Et si l’arrêt de la Cour d’Appel de Grenoble semble contredire la jurisprudence de la Cour de Cassation, il n’en n’est rien !

En effet, dans les deux arrêts susvisés de la Cour de cassation relatifs aux enquêtes internes, l’employeur n’avait pas connaissance de l’ampleur des faits avant l’enquête.

Or en l’espèce, le rapport d’enquête n’avait absolument rien révélé.

Dès lors, la Cour d’Appel a justement fait application des textes et de la jurisprudence : c’est bien la date de la connaissance pleine et entière de la faute qu’il faut prendre en compte, nonobstant le rendu des conclusions d’enquête après la connaissance pleine et entière de la faute.

Et la tentative par l’employeur de diligenter une enquête interne, après qu’il ait eu connaissance des faits, ne lui permet pas de faire échec aux règles de la prescription.

Les salariés seront à ce titre particulièrement vigilants à la mise en place d’enquête interne qui ont prétendument vocation à faire la lumière sur des faits en réalité parfaitement connus de la part de l’employeur et qui n’ont que pour objet de « rattraper » des délais de prescription dépassés.

Cette question du point de départ du délai de prescription du fait fautif est d’importance dans la mesure où les conséquences d’un licenciement fondé sur des faits prescrits peuvent être financièrement engageantes pour l’employeur.

La prescription des faits fautifs : quelles conséquences ?

Si une procédure disciplinaire est engagée après le délai de prescription, l’employeur prend les risques suivants :
- Pour une sanction autre qu’un licenciement : annulation de la sanction et versement de dommages et intérêts (qui seront alloués en fonction du préjudice subi démontré par le salarié) ;
- Pour un licenciement : requalification du licenciement en licenciement sans cause réelle et sérieuse et indemnisation du salarié en conséquence.

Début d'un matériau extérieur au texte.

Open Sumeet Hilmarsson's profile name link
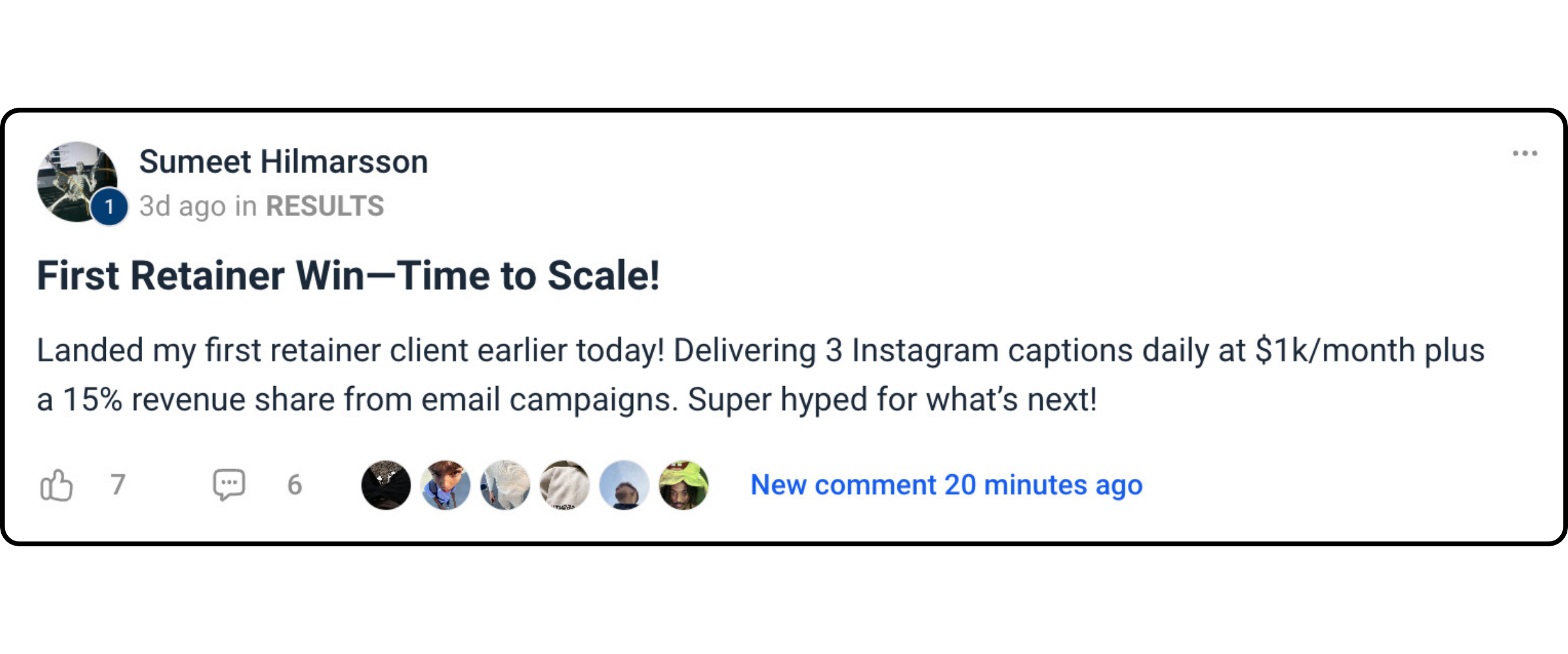Viewport: 1568px width, 654px height. click(x=283, y=162)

Ainsi, sans même avoir à examiner si la faute est établie ou suffisamment grave pour justifier le licenciement du salarié, le Conseil de Prud’hommes saisi dira nécessairement le licenciement sans cause réelle et sérieuse.

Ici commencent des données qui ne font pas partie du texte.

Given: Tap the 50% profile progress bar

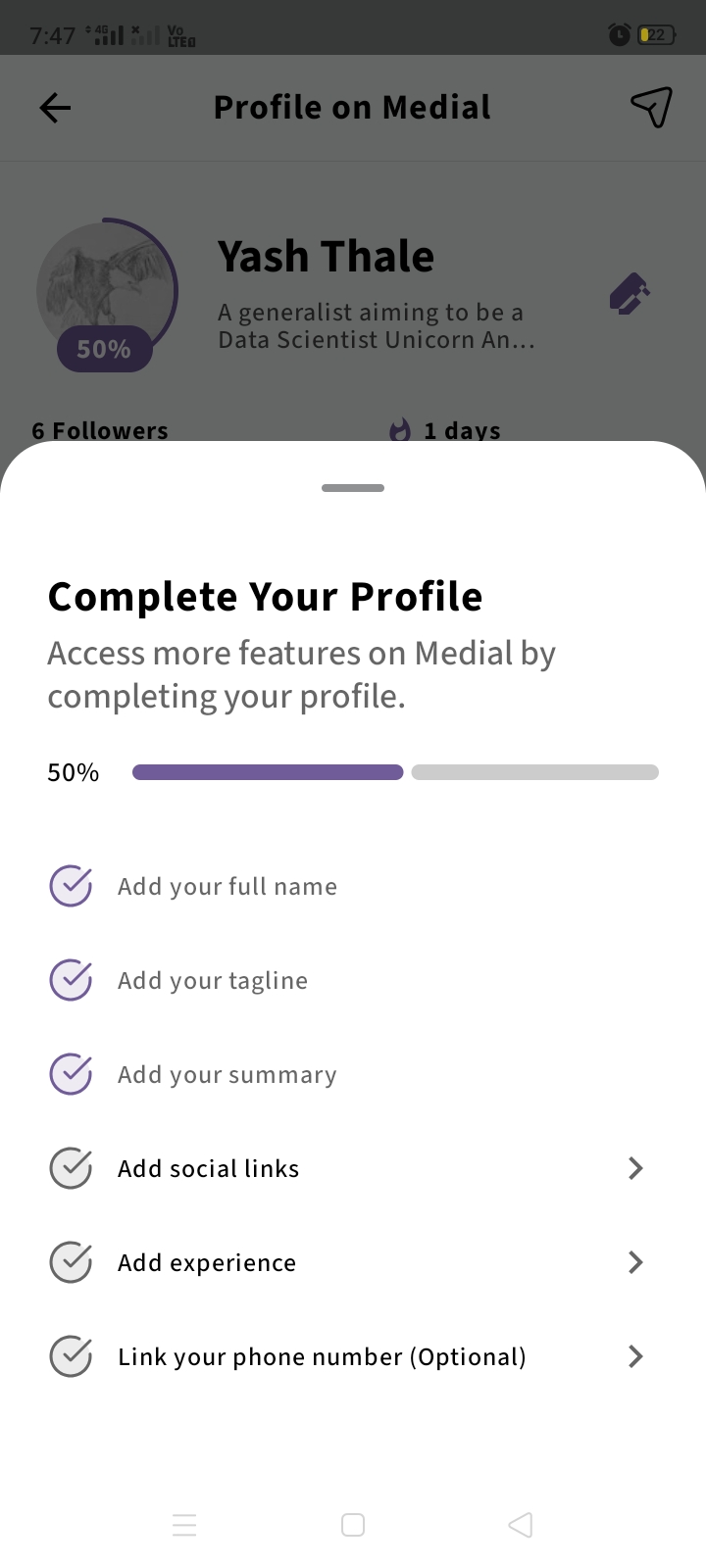Looking at the screenshot, I should point(395,772).
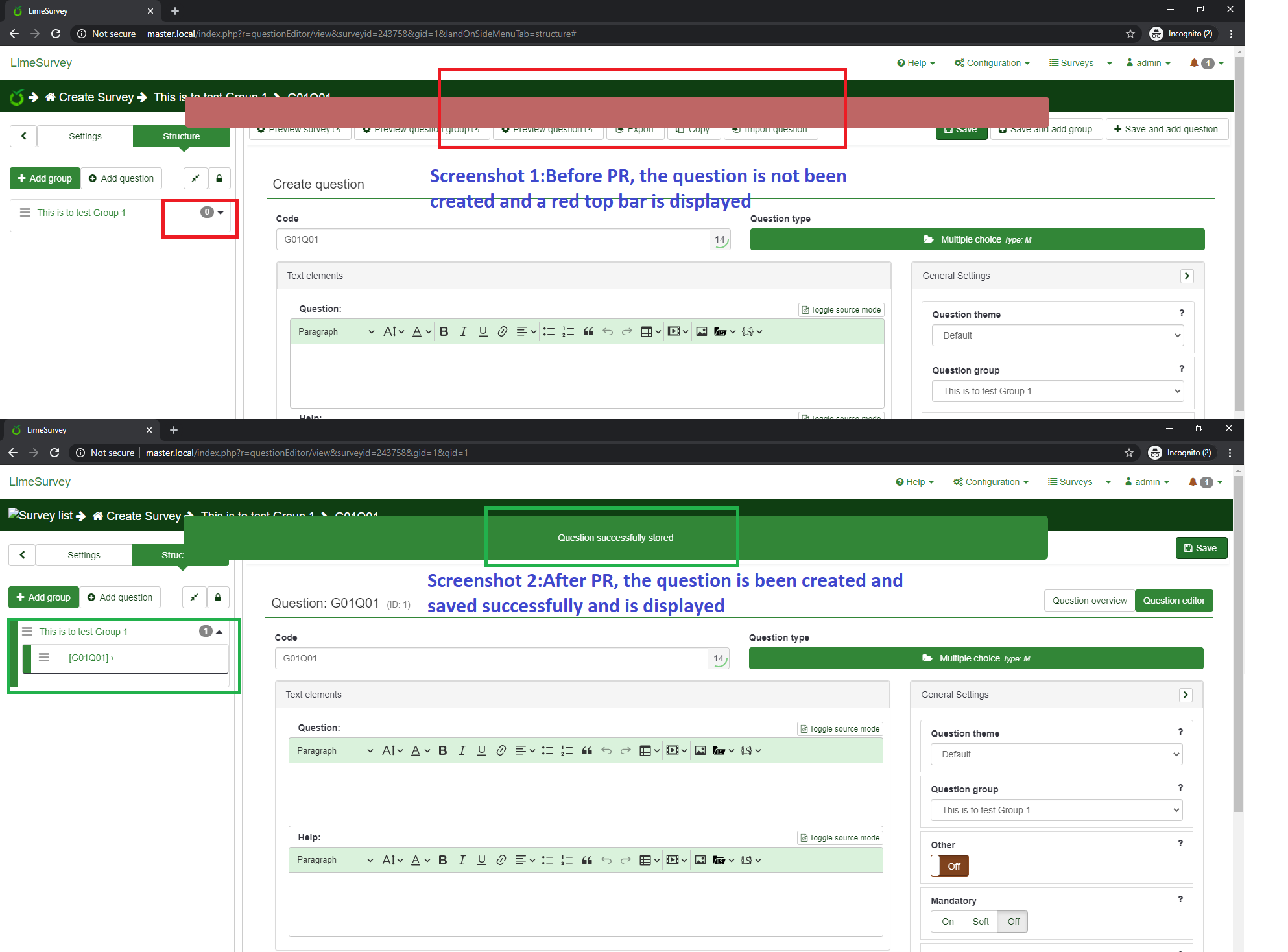Click Bold in the Help editor toolbar

coord(443,860)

Concrètement, certains salariés effectivement fautifs peuvent voir leurs licenciements requalifiés uniquement grâce à cette règle procédurale et se voir allouer, parfois, plusieurs centaines de milliers d’euros d’indemnité.

En l’espèce, sans avoir eu à examiner la réalité de la faute de M. M., la Cour allouait à celui-ci près de 150 000 euros (toutes indemnités confondues) au titre du licenciement sans cause réelle et sérieuse.

Ce qui peut, à première vue, être considéré comme du formalisme excessif aux conséquences démesurées pour l’employeur se justifient en réalité parfaitement.

En effet, ce moyen de défense est légitime puisque si un employeur, en connaissance de cause, attend plus de deux mois pour sanctionner un salarié, c’est soit qu’il ne parvient pas à établir la faute qu’il reproche à son salarié, soit qu’il considère lui-même que les faits reprochés à son salarié n’étaient pas suffisamment graves pour justifier une réaction immédiate.

Par ailleurs, cette règle permet aux salariés d’être protégés contre une tendance de certains employeurs qui consiste à tolérer pendant plusieurs mois, voire plusieurs années une pratique fautive instituée dans l’entreprise, pour finalement s’en saisir pour rompre un contrat lorsque le salarié n’est plus le bienvenue dans la structure.

Ainsi une pratique tolérée pendant plusieurs années ne peut se retourner contre le salarié et être constitutive d’une pratique fautive au bon gré de l’employeur.

La Cour rappelle donc par cet arrêt les règles protectrices légitimes des intérêts du salarié en matière d’engagement d’une procédure disciplinaire.

Raphaëlle Pison Avocate au barreau de Grenoble Associée de la Selarl Alter Avocat

[1CA Grenoble Ch.soc. RG20/01022.

[2Cass.soc. 16 fév. 2005, n°02-47.272.

[3Cass. Soc. 24 mars 1988, Bull. civ. V, no 203.

[4Cass.soc. 17 fév. 1993, n°88-45.539.

[5Cass.soc. 10 juill. 2001, n°98-46.180 et Cass soc 23 janvier 1991 n°88-40072.